Exercise requirements:
In the listing below, the line containing "The height and width of the screenshot is (239, 298)." marks the end; copy exactly every line from the first through that one.

Data:
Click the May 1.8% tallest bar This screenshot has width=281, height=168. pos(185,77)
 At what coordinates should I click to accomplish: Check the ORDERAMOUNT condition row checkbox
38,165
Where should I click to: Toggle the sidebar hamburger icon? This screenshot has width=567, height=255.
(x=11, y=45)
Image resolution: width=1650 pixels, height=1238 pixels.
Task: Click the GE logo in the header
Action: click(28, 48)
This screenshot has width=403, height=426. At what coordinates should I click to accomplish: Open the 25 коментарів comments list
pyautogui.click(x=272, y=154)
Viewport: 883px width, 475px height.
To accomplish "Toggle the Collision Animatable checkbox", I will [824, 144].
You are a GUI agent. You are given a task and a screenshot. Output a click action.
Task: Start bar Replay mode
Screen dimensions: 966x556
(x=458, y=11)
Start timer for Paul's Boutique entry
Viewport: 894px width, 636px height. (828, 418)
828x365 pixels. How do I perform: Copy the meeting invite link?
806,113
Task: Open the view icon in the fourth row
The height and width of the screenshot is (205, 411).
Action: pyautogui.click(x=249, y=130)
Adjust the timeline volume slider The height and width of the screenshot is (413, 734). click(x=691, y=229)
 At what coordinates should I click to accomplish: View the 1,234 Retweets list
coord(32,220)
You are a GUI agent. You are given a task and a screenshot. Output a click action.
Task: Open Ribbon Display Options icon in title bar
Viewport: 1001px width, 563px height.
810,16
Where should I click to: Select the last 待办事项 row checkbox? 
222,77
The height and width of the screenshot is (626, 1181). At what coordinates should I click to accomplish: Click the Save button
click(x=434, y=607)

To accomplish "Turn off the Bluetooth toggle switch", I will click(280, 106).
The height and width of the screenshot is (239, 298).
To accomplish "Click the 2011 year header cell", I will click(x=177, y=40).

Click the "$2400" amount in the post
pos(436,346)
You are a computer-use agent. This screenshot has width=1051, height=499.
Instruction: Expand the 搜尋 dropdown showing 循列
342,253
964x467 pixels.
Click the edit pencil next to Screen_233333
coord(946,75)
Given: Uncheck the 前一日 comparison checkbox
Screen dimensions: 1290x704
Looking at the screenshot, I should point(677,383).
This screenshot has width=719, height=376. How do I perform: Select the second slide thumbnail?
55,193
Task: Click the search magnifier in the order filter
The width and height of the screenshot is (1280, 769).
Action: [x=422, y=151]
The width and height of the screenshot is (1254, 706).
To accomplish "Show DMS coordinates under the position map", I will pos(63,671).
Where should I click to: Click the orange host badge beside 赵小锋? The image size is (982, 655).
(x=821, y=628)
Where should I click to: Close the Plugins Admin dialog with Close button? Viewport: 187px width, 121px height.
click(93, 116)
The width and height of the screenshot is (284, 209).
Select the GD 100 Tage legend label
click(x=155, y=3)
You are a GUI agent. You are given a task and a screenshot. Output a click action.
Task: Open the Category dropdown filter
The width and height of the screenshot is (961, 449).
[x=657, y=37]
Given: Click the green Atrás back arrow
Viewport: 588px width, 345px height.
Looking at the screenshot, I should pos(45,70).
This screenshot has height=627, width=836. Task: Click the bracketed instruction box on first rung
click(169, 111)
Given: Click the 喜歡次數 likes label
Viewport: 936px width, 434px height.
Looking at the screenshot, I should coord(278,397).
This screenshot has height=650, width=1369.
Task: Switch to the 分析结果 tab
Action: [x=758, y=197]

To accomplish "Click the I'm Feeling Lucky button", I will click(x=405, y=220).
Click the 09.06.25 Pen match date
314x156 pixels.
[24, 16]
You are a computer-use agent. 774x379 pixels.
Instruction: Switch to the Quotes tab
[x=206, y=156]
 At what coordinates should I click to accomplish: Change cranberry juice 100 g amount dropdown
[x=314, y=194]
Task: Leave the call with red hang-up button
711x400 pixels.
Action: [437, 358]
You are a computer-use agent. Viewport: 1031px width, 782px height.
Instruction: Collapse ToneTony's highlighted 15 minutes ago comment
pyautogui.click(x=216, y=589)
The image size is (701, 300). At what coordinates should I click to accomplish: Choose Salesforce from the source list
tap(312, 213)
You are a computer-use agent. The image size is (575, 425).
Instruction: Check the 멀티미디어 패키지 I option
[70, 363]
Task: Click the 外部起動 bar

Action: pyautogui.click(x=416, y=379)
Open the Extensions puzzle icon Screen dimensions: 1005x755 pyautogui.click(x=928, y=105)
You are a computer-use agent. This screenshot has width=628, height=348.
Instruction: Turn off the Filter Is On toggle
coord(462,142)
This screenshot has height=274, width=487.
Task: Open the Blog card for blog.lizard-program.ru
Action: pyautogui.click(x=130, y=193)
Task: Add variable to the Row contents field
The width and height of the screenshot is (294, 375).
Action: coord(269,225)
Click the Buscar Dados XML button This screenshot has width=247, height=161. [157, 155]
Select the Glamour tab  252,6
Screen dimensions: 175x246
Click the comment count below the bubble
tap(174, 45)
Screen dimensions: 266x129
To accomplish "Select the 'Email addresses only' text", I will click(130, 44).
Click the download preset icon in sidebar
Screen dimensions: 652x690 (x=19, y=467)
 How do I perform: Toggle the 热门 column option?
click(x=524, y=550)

Your response:
Click the May 1.8% tallest bar This screenshot has width=281, height=168. pos(185,77)
 At what coordinates should I click to accomplish: Check the ORDERAMOUNT condition row checkbox
38,165
Where should I click to: Toggle the sidebar hamburger icon? This screenshot has width=567, height=255.
(x=11, y=45)
Image resolution: width=1650 pixels, height=1238 pixels.
Task: Click the GE logo in the header
Action: click(28, 48)
This screenshot has width=403, height=426. At what coordinates should I click to accomplish: Open the 25 коментарів comments list
pyautogui.click(x=272, y=154)
Viewport: 883px width, 475px height.
To accomplish "Toggle the Collision Animatable checkbox", I will [824, 144].
You are a GUI agent. You are given a task and a screenshot. Output a click action.
Task: Start bar Replay mode
Screen dimensions: 966x556
(x=458, y=11)
Start timer for Paul's Boutique entry
Viewport: 894px width, 636px height. (828, 418)
828x365 pixels. How do I perform: Copy the meeting invite link?
806,113
Task: Open the view icon in the fourth row
The height and width of the screenshot is (205, 411).
Action: pyautogui.click(x=249, y=130)
Adjust the timeline volume slider The height and width of the screenshot is (413, 734). click(x=691, y=229)
 At what coordinates should I click to accomplish: View the 1,234 Retweets list
coord(32,220)
You are a GUI agent. You are given a task and a screenshot. Output a click action.
Task: Open Ribbon Display Options icon in title bar
Viewport: 1001px width, 563px height.
810,16
Where should I click to: Select the last 待办事项 row checkbox? 
222,77
The height and width of the screenshot is (626, 1181). At what coordinates should I click to accomplish: Click the Save button
click(x=434, y=607)

To accomplish "Turn off the Bluetooth toggle switch", I will click(280, 106).
The height and width of the screenshot is (239, 298).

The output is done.